-- BEGIN RECORDED INFORMATION --
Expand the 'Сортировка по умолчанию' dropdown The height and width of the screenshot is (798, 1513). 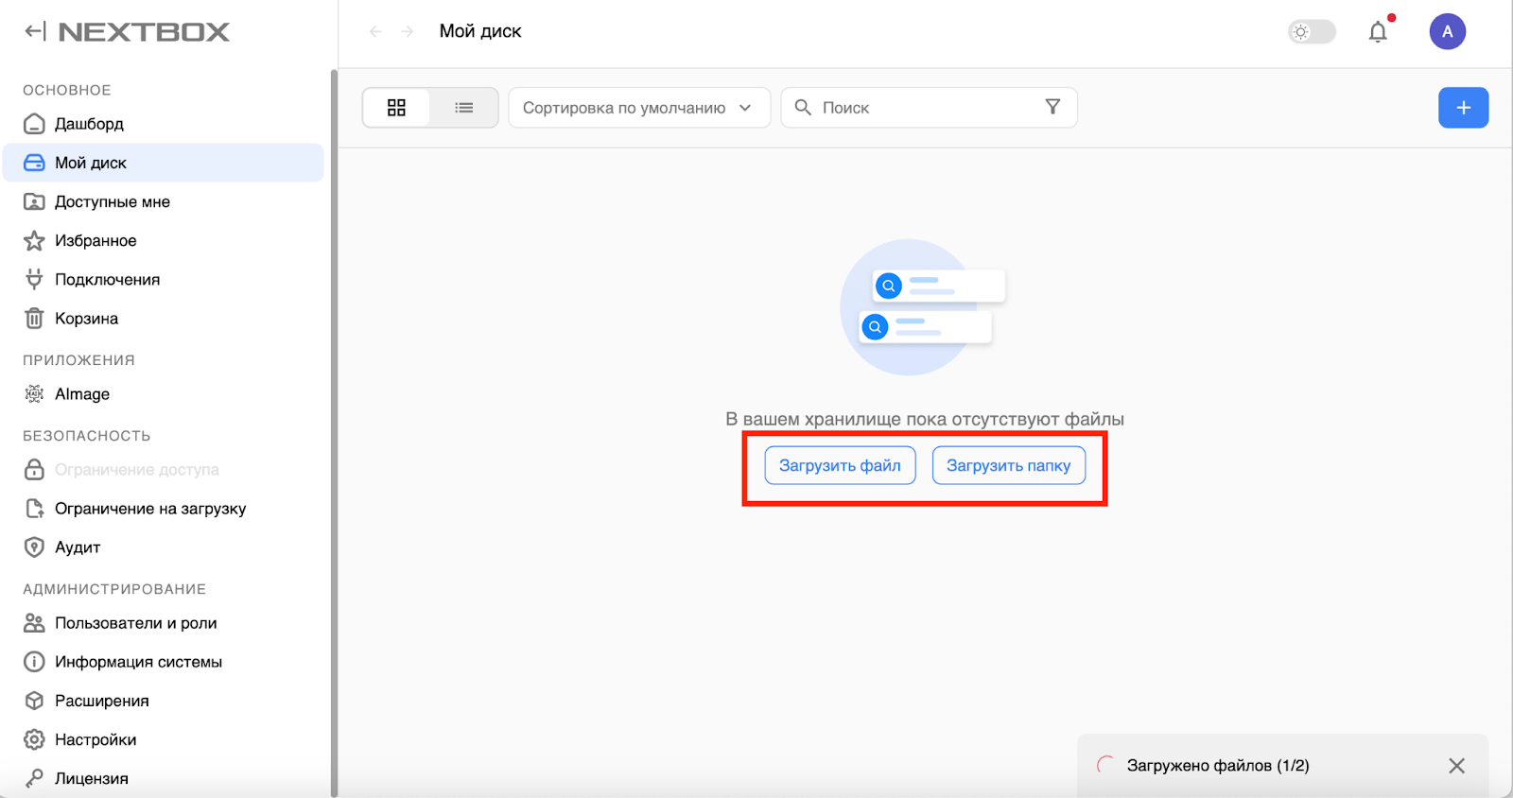[x=638, y=108]
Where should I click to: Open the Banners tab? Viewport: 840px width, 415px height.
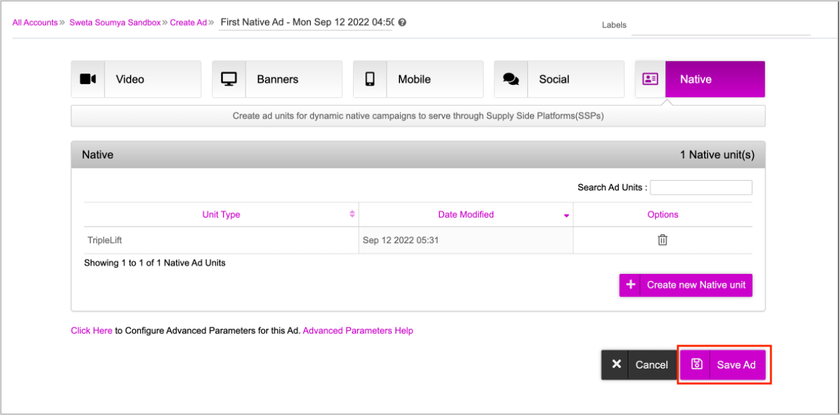pyautogui.click(x=277, y=79)
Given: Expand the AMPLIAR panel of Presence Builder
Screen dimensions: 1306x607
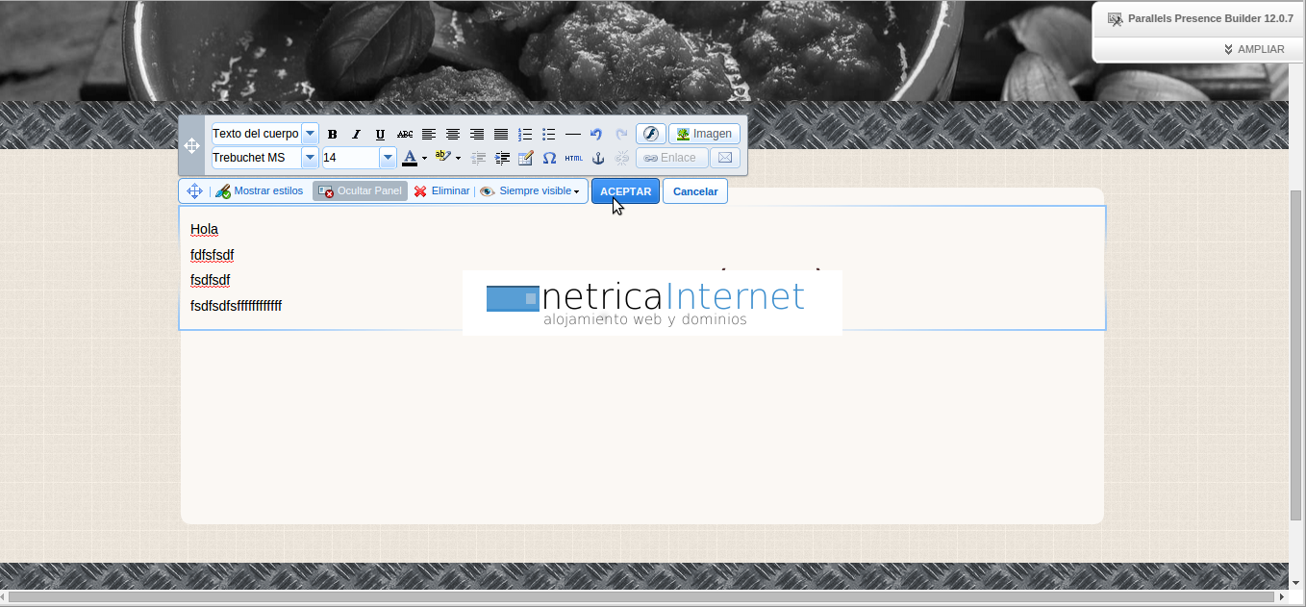Looking at the screenshot, I should click(1254, 49).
-- END RECORDED INFORMATION --
## YOUR TASK:
Rewrite the rows from the line containing "Where should I" through the end of the rows, switching "panel" to "section" and keeping everything else unchanged. Leave the pictures out of your answer.

## ANSWER TO THE EXERCISE:
Where should I click to: Open the Banners tab? Viewport: 840px width, 415px height.
pyautogui.click(x=277, y=79)
Given: Expand the AMPLIAR section of Presence Builder
Screen dimensions: 1306x607
Looking at the screenshot, I should click(1254, 49).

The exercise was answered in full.